This activity is not recommended for use as a science fair project. Good science fair projects have a stronger focus on controlling variables, taking accurate measurements, and analyzing data. To find a science fair project that is just right for you, browse our library of over 1,200 Science Fair Project Ideas or use the Topic Selection Wizard to get a personalized project recommendation.

Materials

  • Distilled water
  • Measuring cup
  • Several potatoes
  • Apple corer or cork borer. Alternatively, you can use a cutting board and knife.
  • Table salt
  • Scale
  • Plastic cups or glasses (3)
  • Spoon
  • Ruler
  • Paper
  • Pen
  • Timer
  • Paper towels
  • Optional: Graphing paper
  • Optional: Scale
    Materials needed for this potato osmosis STEM activity

Prep Work

  1. Prepare three different saltwater solutions. Label the three cups with "0 grams", "2 grams", and "4 grams". To each of the cups, add 100 mL of distilled water.

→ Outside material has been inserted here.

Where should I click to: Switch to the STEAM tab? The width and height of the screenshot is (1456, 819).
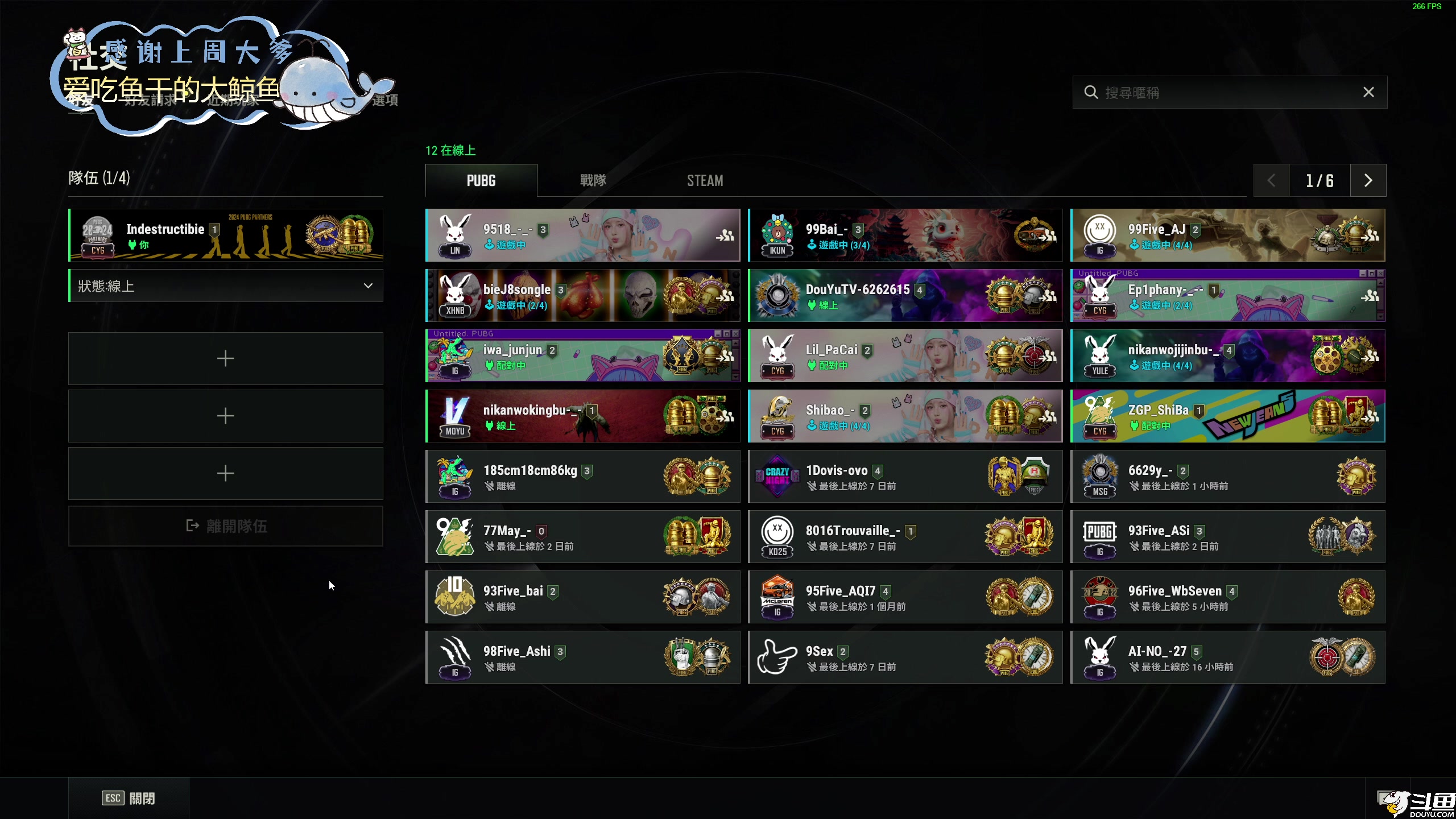(705, 180)
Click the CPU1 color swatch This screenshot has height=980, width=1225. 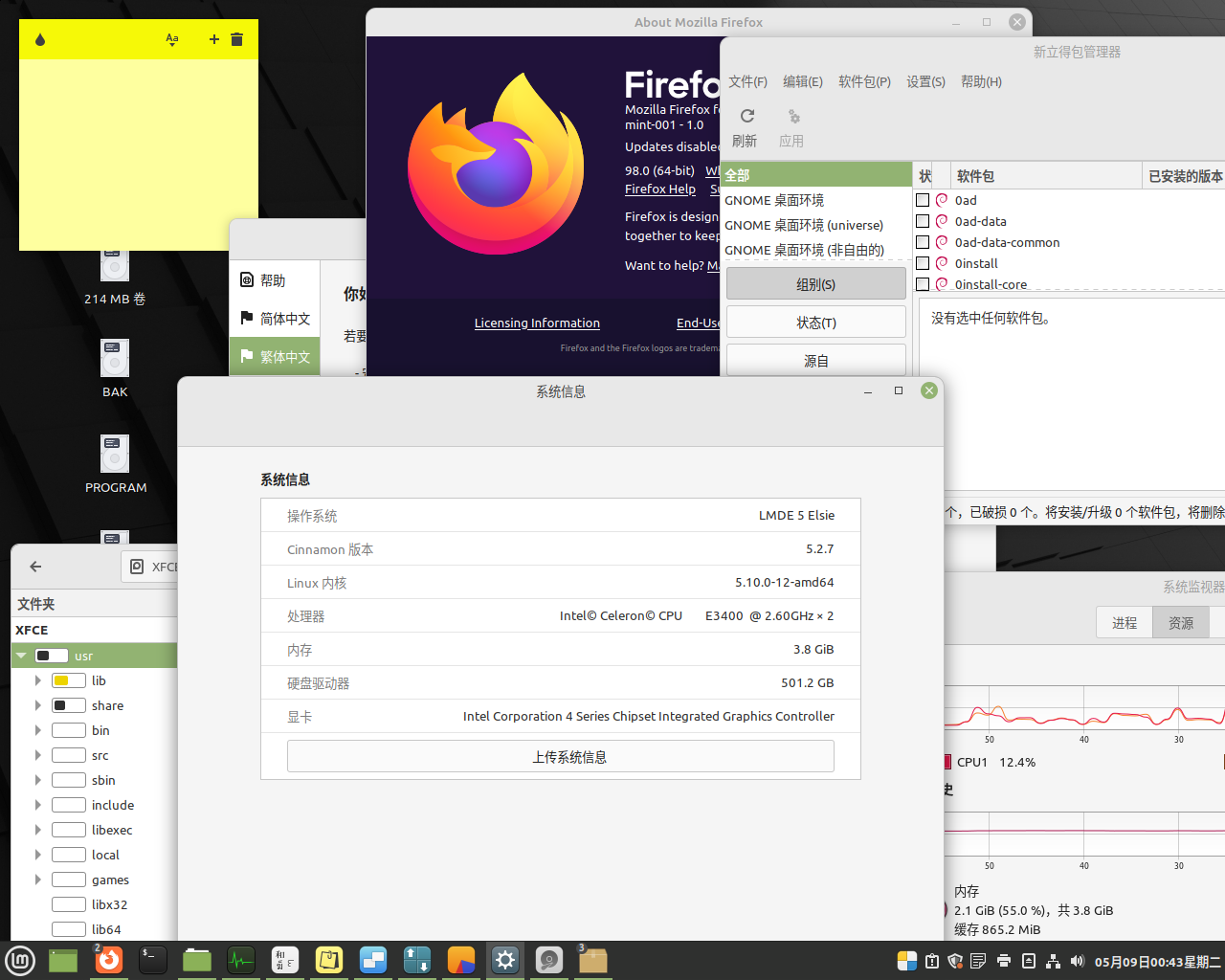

    Prepared cups with distilled water.
  2. Weigh out 2 grams of table salt and add it to the cup that says "2 grams". Then weigh out 4 grams of table salt and add it to the cup labeled "4 grams". Use a spoon to mix the solutions until all the salt is dissolved.

    Weighing salt on a scale.
  3. Use the apple corer or cork borer to prepare at least three potato cores. Ideally, you prepare 9 cores, so you can do your experiments in triplicates. Push the corer or borer all the way through the potato and remove the core carefully so the potato piece stays intact. Alternatively, you can cut the potato into strips that should all have the same dimensions. They should be at least ½ inch thick and two inches long.

    Cut potato core with an apple corer.
  4. Create a table where you can enter the starting measurements (length and diameter) and end measurements of each potato strip for every salt concentration (0, 2 and 4 grams).
  5. Remove the potato skin from your cores or strips and rinse them quickly with water.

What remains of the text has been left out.